»»

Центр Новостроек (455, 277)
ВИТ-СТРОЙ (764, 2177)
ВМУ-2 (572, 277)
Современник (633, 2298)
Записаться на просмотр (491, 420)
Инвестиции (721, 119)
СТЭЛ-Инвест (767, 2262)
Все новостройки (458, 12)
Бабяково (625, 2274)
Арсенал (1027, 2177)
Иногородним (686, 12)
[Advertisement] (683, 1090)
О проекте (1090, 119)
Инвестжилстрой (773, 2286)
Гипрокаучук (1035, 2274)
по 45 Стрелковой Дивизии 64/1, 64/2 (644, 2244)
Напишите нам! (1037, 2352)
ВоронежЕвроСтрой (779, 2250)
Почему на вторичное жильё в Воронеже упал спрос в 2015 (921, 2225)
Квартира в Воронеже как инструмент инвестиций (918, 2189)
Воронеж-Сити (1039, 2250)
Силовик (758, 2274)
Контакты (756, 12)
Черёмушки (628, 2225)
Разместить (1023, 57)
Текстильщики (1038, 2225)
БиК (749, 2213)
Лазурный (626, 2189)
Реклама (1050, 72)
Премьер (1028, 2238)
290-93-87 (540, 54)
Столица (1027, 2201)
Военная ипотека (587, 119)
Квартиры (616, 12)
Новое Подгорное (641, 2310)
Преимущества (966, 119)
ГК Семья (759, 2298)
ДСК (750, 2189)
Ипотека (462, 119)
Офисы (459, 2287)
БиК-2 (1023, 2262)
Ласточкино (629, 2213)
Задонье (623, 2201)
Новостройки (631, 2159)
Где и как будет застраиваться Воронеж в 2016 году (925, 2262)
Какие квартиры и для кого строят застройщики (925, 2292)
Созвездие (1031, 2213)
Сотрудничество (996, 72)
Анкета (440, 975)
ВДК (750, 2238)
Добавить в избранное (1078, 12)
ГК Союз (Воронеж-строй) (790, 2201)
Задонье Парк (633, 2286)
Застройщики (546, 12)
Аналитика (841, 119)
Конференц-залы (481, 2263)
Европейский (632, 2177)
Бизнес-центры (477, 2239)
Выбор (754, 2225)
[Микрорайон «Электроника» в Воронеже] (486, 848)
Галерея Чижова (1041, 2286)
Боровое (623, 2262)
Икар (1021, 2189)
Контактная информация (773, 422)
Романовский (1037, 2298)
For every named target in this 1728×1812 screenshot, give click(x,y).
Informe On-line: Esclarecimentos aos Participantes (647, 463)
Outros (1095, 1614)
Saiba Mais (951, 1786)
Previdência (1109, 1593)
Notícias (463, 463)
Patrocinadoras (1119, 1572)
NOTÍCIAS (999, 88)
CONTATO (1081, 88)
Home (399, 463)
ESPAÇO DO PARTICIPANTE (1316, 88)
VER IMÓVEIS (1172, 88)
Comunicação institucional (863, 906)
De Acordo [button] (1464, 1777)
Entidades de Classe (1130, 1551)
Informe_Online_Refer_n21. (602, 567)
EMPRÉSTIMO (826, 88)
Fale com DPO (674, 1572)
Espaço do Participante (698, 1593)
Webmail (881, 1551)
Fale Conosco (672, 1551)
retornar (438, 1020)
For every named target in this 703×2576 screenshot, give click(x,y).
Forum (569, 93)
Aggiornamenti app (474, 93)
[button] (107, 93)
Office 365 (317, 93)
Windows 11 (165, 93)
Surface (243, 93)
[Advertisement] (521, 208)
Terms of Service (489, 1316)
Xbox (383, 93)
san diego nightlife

««

* TASK ITEM *
Apply a filter to the listing above so that only lines with "every" are kept, and copy those lines.

* SOLUTION FOR THIS EXERCISE *
For every named target in this 1728×1812 screenshot, give click(x,y).
For every named target in this 703×2576 screenshot, give click(x,y).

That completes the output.